The FINANCIAL — London/Moscow — Weakening market fundamentals combined with further rouble devaluation could put pressure on the ratings of Russian railcar operators, Fitch Ratings says.
Russian freight volumes fell 1% in 1H14 as construction-related transportation dropped on the back of a slowdown in the construction industry. Lower volumes exacerbated oversupply in the rail fleet, putting further pressure on average daily rates.
The weakening market conditions hit Far-Eastern Shipping Company (FESCO, B/Stable) hardest, leading to a 54% drop in EBITDA at its rail arm on a dollar basis, or 48% in roubles. Globaltrans Investment (BB/Stable) and OJSC Transcontainer (BB+/Stable) also reported double-digit EBITDA declines, although on a smaller scale.
“We do not expect any material improvement in 2H14 financial performance. Rail fleet rates are likely to remain under pressure as weak economic growth translates into low volumes and overcapacity remains high. We cut our 2014 GDP growth forecast for Russia to 0.5% from 1.2% in June, mainly due to the impact of US and EU sanctions and rouble depreciation. If earnings continue to fall in 2H14 and the rouble depreciates further, credit metrics for some issuers could approach the weak end of the range generally considered suitable for their current ratings.”
Given the expectation of lower rail volume growth and continued pressure on tariffs, at least in the short-to-medium term, the ability of companies to rationalise their cost base will be a critical factor in supporting margins and current FFO levels, according to Fitch Ratings.
The recent 13% yoy fall in the rouble has also negatively affected rated Russian transportation companies that have a significant share of debt denominated in foreign currencies. This is due to the currency mismatch between their debt and revenue as well as limited hedging mechanisms used to reduced their exchange rate exposure.

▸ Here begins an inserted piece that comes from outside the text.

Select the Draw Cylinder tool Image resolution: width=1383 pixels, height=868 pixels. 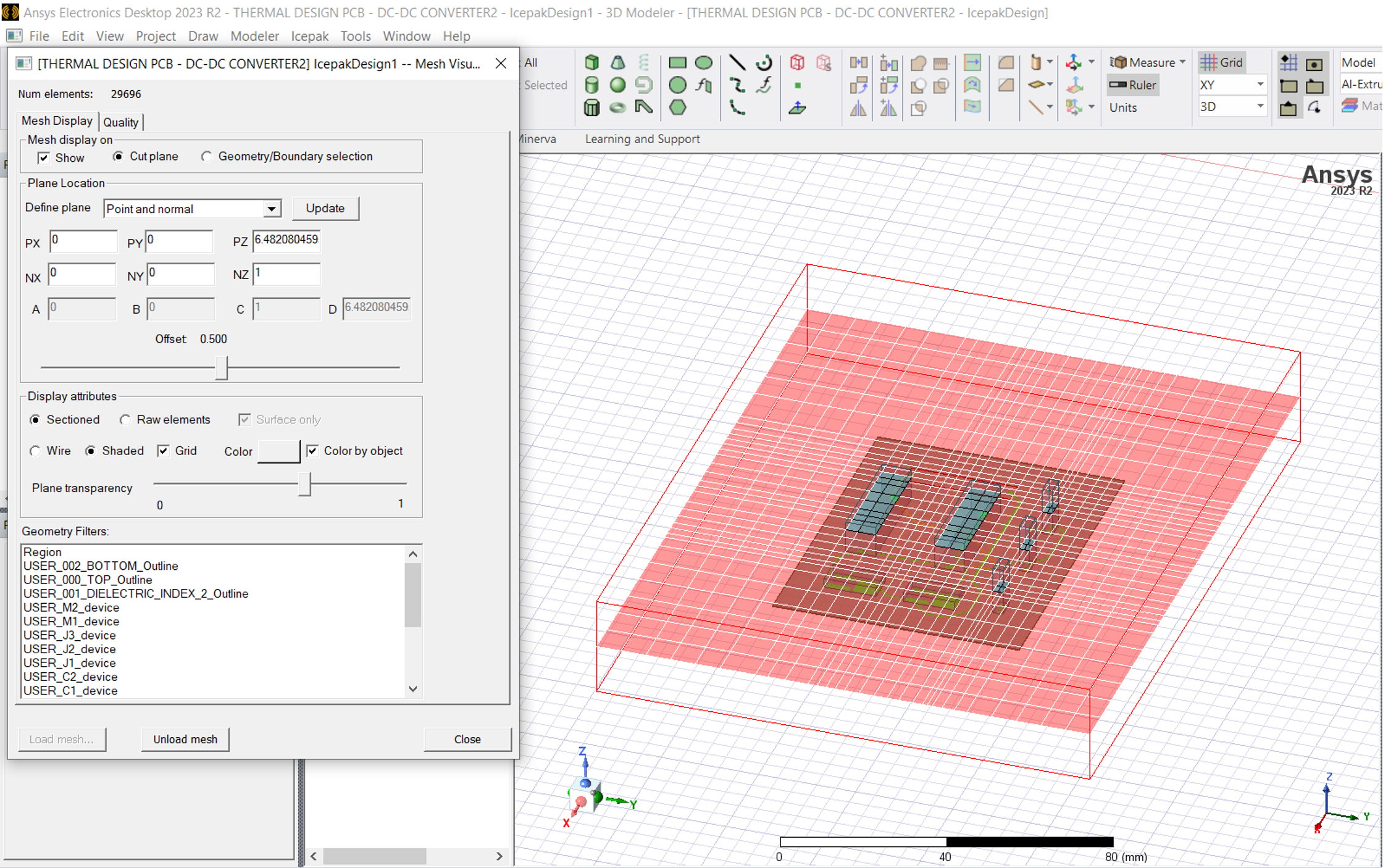point(591,85)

“We believe FESCO has the highest exposure to foreign currency risks, as about 76% of its debt at end-1H14 was denominated in foreign currencies, mainly in dollars and only 50% of revenue was in dollars or dollar-linked. GLTR and Transcontainer have little or no foreign-currency debt. The adverse impact of the rouble devaluation could be exacerbated by a potential increase in interest rates in the domestic debt markets and inflationary pressures. These risks could increase if further sanctions are imposed against Russia over the crisis in Ukraine.”
The expected increase of JSC Russian Railways’ (RZD, BBB/Negative) tariffs in 2015 could hurt transport companies’ margins by increasing empty-run costs per km. We do not expect RZD’s metrics to improve in 2014 as part of its debt is denominated in foreign currencies and the majority of its tariffs were frozen in 2014, although it benefits from an increase in average distance travelled. The recent approval of regulations on mandatory modernisation and certification for extending rail fleet useful life might also negatively affect rail operators with older fleets like UCL Rail/Freight One (BB+/Stable) and OJSC Federal Freight (not rated), as it may make useful life extension costly.
It will have less impact on GLTR and FESCO due to their younger rail fleets. The regulation could have an overall positive effect in the medium term by encouraging the gradual disposal of old rail fleet, helping reduce overcapacity that could potentially result in the recovery of rail fleet rates, according to Fitch Ratings.